Note: This story was last updated at 9:32 a.m. Aug. 15.

Many security cameras weren’t working when three anti-nuclear weapons activists sneaked into the Y-12 National Security Complex early in the morning on Saturday, July 28, a federal official said in a critical letter released Tuesday evening.

One of those cameras was near a fence penetrated by the protesters, who allegedly used bolt-cutters to slice through three fences before they walked to a high-security building known as the Highly Enriched Uranium Materials Facility, where bomb-grade uranium is stored.

The intruders, who allegedly spray-painted slogans and splashed human blood on the HEUMF, set off many alarms in a “multi-layered sensor system” in a fence line, but the Y-12 protective force failed to react, the official said.

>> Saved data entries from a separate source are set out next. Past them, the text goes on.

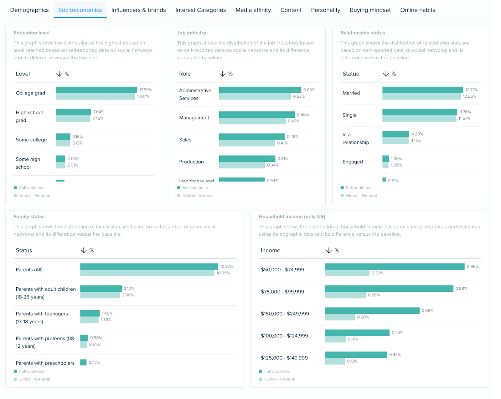The height and width of the screenshot is (399, 501).
Task: Click the Married row label
Action: point(351,93)
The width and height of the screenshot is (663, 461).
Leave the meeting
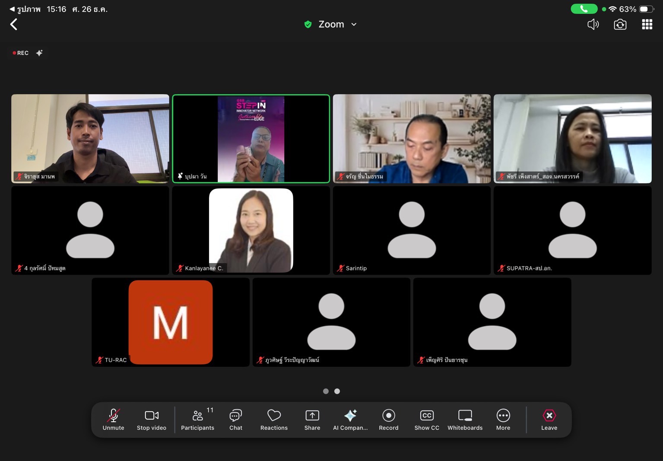pos(549,420)
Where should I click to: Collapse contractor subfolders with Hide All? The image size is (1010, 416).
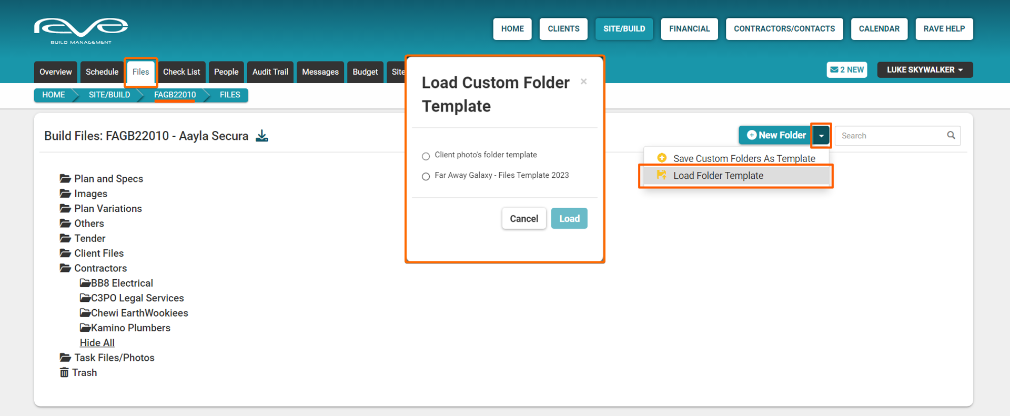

When guards alerted by the alarms responded with a vehicle patrol, it took them too long to arrive at the scene, and once there, they “failed to take appropriate steps to take control of the situation,” said the official, National Nuclear Security Administration Contracting Officer Jill Y. Albaugh. She said a responding supervisor finally took control and removed the protesters.

Written Friday, Albaugh’s letter gives Babcock and Wilcox Technical Services Y-12, the plant’s managing and operating contractor, 30 days to show why the federal government should not proceed to terminate its contract.